The film was shot with a budget of US$65 million. The film was financed by Sparkle Roll Media Corporation, Huayi Brothers Media Corporation, Shanghai Film Group, Home Media & Entertainment Fund, Tencent Video and the Beijing Cultural Assets Chinese Film and Television Fund. A signing ceremony for the launching of Beijing Cultural Assets Chinese Film and Television Fund also occurred there as Dragon Blade is the first film to receive an investment from the fund. International distribution of the film outside of China was handled by Golden Network Asia.

Chan stated that he made the film to express a message of peace for the world.

==Release==
===Box office===
Dragon Blade was a commercial success in its native country, China. It opened Thursday, February 19 in China and grossed US$18.7 million on the opening day. Through Sunday, February 22, it had a 3-day opening weekend total of US$33 million, topping the Chinese box office (US$54.8 million from Thursday - Sunday) from 132,874 screenings and 8.14 million admissions. Through its opening week it earned US$72 million. The film fell to number three the following weekend, earning US$45.9 million (down 19%). As of March 15, 2015, Dragon Blade has earned US$120 million in China alone.

===Critical response===
Dragon Blade has received a mixed reception, but with praise for its large-scale battle sequences, production design, and mixing of styles from both Hollywood and East Asian cinema. On Rotten Tomatoes, the film has an approval rating of 36% based on reviews from 47 critics, with an average rating of 4.62/10. The site's consensus reads, "Dragon Blade is beautifully staged and choreographed, but between the battles, its talented cast is overwhelmed by a dull story and choppy editing." On Metacritic, the film has a weighted average score of 41 out of 100 based on reviews from 12 critics, indicating "mixed or average reviews".

Varietys Maggie Lee applauded the film for its overall technical details and concluded it to be "a colossal entertainment with solid technique and terrific storytelling smarts". Clarence Tsui of The Hollywood Reporter complimented Dragon Blade for its filmmaking quality and screenplay for a primarily mainland Chinese production.
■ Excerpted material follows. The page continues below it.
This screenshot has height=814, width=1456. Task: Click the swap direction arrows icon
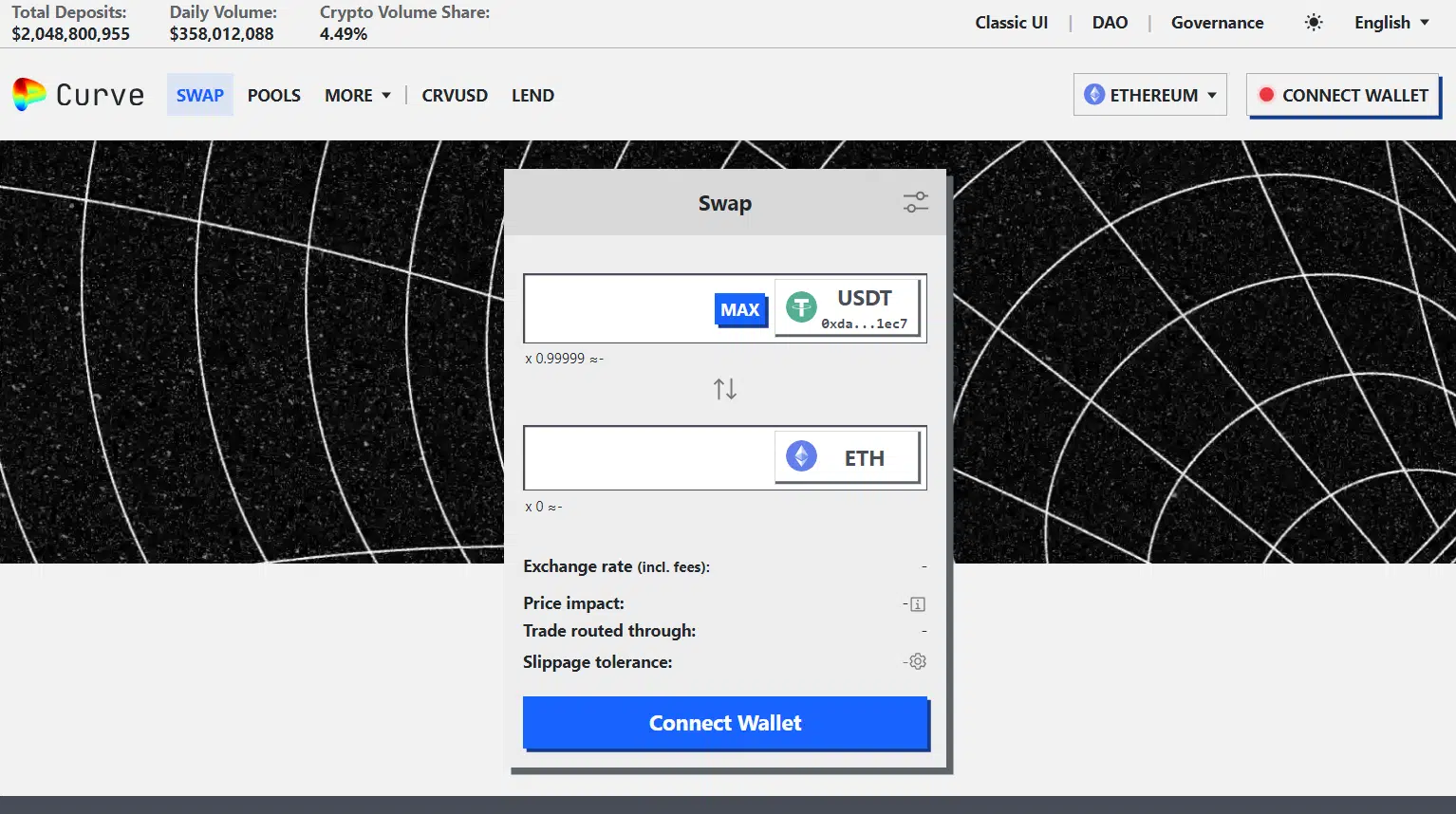725,389
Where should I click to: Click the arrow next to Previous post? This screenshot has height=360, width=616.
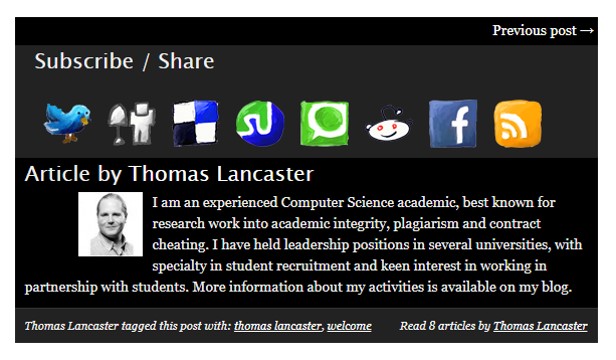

IGN awarded it a score of 6 out of 10, saying "The story is rubbish, but Dragon Blade has some cool fight scenes thanks to Jackie Chan's action direction."

Indian news outlets gave predominantly negative reviews on the film. Claiming it to be "a Chinese propagandist film", The Hindu's Venky Vembu criticized the film's lack of subtle messages and disapproved of the characterizations, writing: "I watched this film in 3D, but given the two-dimensional nature of the cardboard characters, I don't think the third D would have vastly enhanced my viewing experience." IANS also labeled the film as "Chinese torture", but did commend the film for its action choreography and Jackie Chan's performance as the Chinese General Huo An: "With ample footage in action and emotional scenes, [Huo An] is one of the best characters Chan has portrayed in recent years."

==Historical basis==
Marcus Licinius Crassus invaded Parthia in 53 BC, but most of his entire army was destroyed. The historian Homer H. Dubs speculated in 1941 that Roman prisoners of war who were transferred to the eastern border of the Parthian empire might later have clashed with Han troops there. Similar claims, and even a Roman force defecting to China, have been made since. These include a supposed Roman town near modern Liqian. But most historians do not accept this.

The first undisputed contact was much later, in 161 AD. An embassy from Roman Emperor Antoninus Pius or his successor Marcus Aurelius reached the Chinese Emperor Huan of Han at Luoyang.

The real life Publius, in 53 BC, wasn't a blind kid as shown in the movie, but a seasoned Roman army officer at least 30 years old.
Publius was wounded and committed suicide to avoid capture during the Battle of Carrhae.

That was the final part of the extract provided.